Jest w wyborze tych niekanonicznych twarzy i postur jakaś poezja – podobna do białego wiersza nieokraszonego zmyślnymi ozdobnikami, składającego się z trafnych, choć osobliwych wyborów estetycznych. Literatura w ogóle jest matrycą, przez którą Jarmusch spogląda na świat. Z jednej strony poezja i jej pozbawiony narracji sposób przedstawiania świata, wgryzający się intensywnie w pojedyncze chwile-obrazy, z drugiej proza i jej kontemplacyjny wymiar, który uwodzi nawet najbardziej, wydawałoby się, kliszowe postaci amerykańskiego kina: gangstera (Ghost Dog. Droga samuraja) i wampirzycę (Tylko kochankowie przeżyją).

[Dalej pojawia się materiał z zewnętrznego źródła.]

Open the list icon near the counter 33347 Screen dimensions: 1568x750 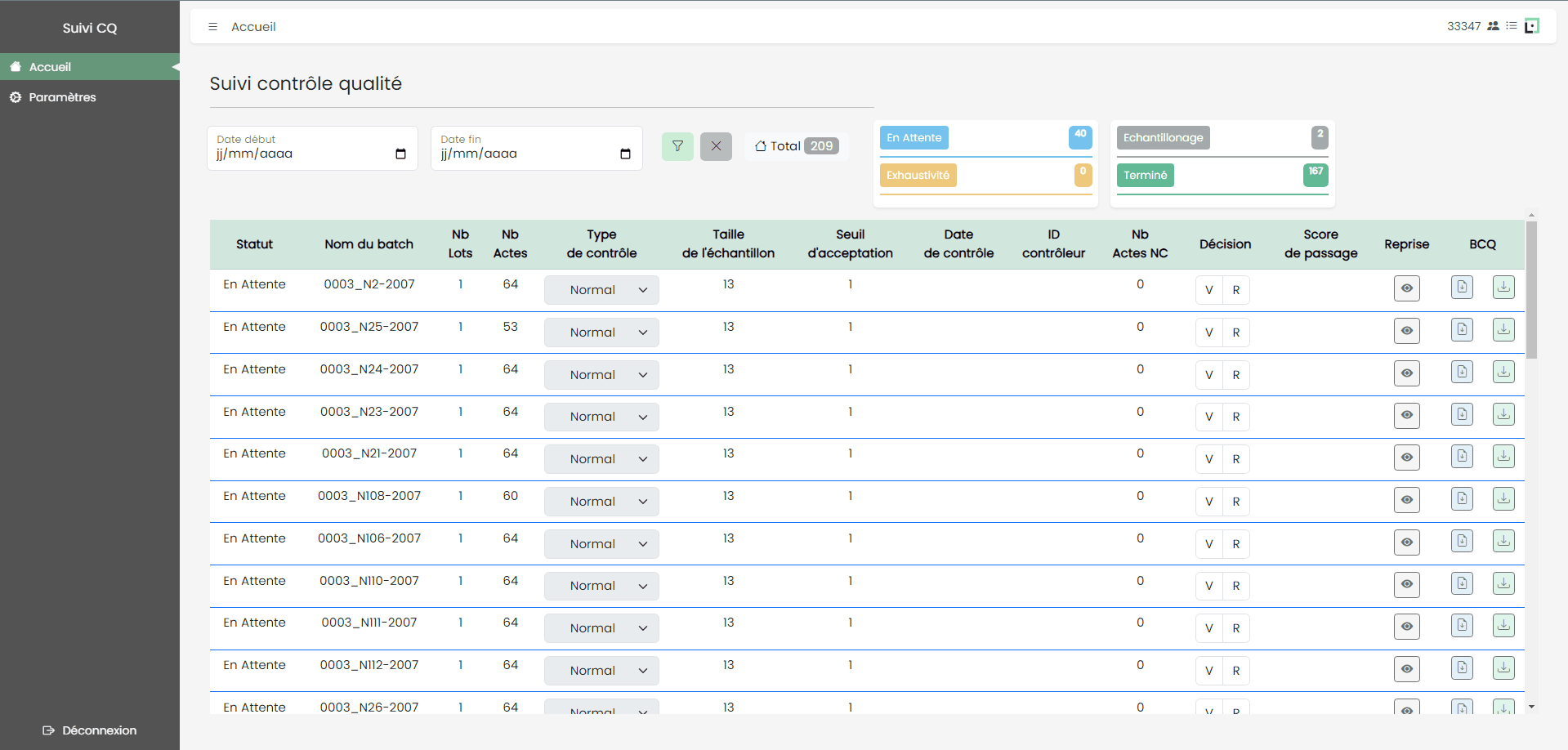tap(1511, 25)
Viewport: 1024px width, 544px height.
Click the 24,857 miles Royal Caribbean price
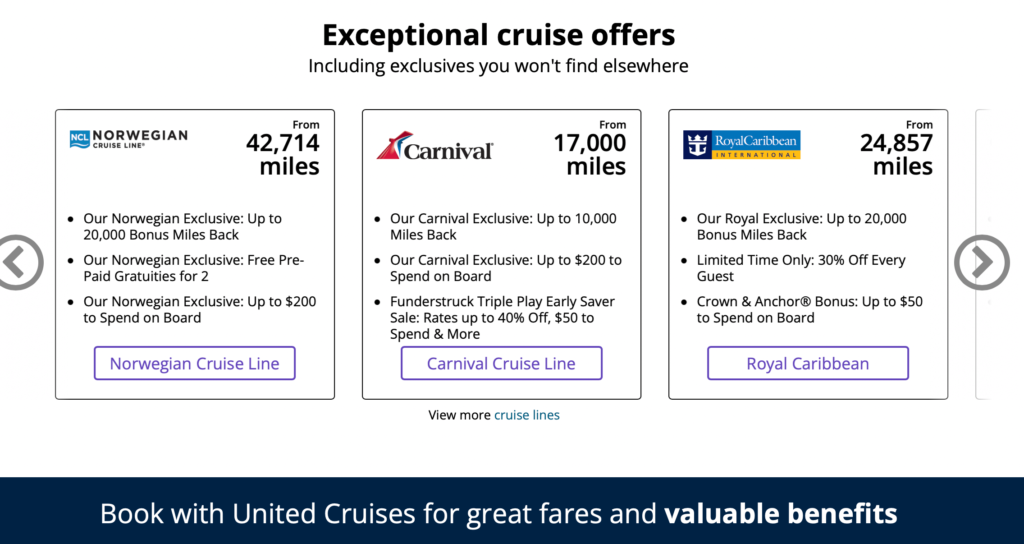point(896,154)
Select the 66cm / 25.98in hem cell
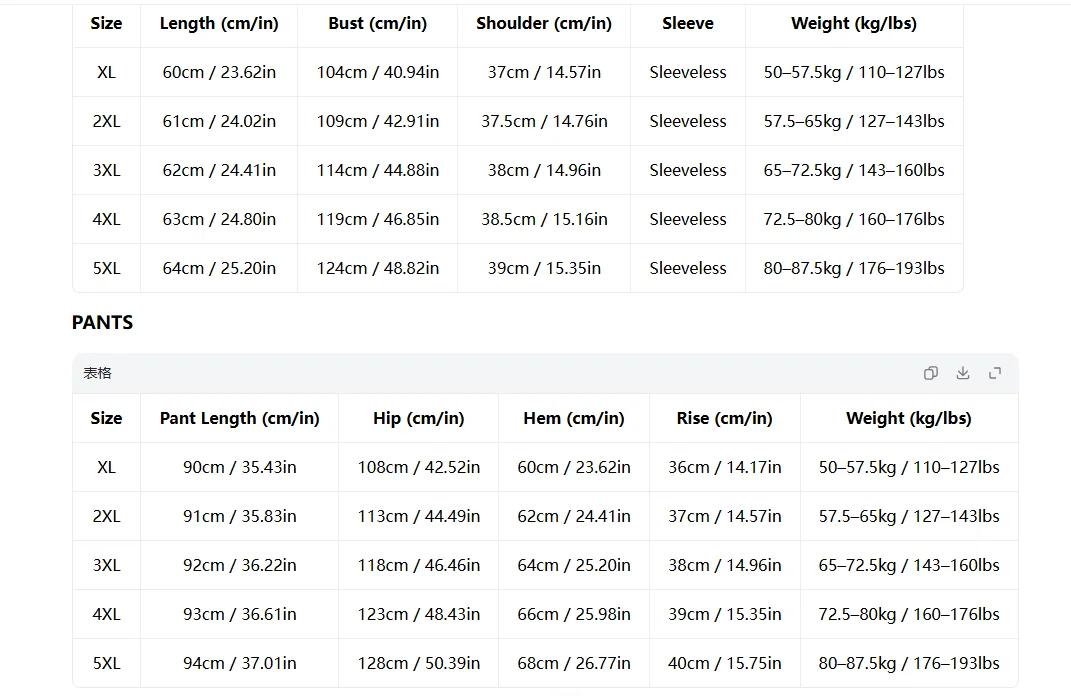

Jarmusch powiedział kiedyś o sobie, że stara się spoglądać na Amerykę oczami cudzoziemca, trochę Europejczyka, trochę Japończyka. Być może, choć moim zdaniem jest to spojrzenie huncwota, który podczas wymarzonych dalekich podróży szybko tęskni za domem i niespecjalnie się z tym kryje. Ta prostoduszność pozwala twórcy Truposza upatrywać w gangsterze filozofa, w wampirze humanisty, w raperze doświadczonego medyka, a w kierowcy autobusu wybitnego poety. Oni wszyscy ożywiają tego kolosa na glinianych nogach, jakim są (już od kilku dekad) Stany Zjednoczone. Wczesne filmy mistrza amerykańskiego indie – te najbardziej surowe i bezkompromisowe, sprzed wizualnego splendoru, właściwego dla Tylko kochankowie przeżyją czy Patersona – udowadniają, że Jim Jarmusch i kino amerykańskie to połączenie na miarę kawy i papierosów: czasem gorzkie i perwersyjne, ale w pewnym sensie idealne.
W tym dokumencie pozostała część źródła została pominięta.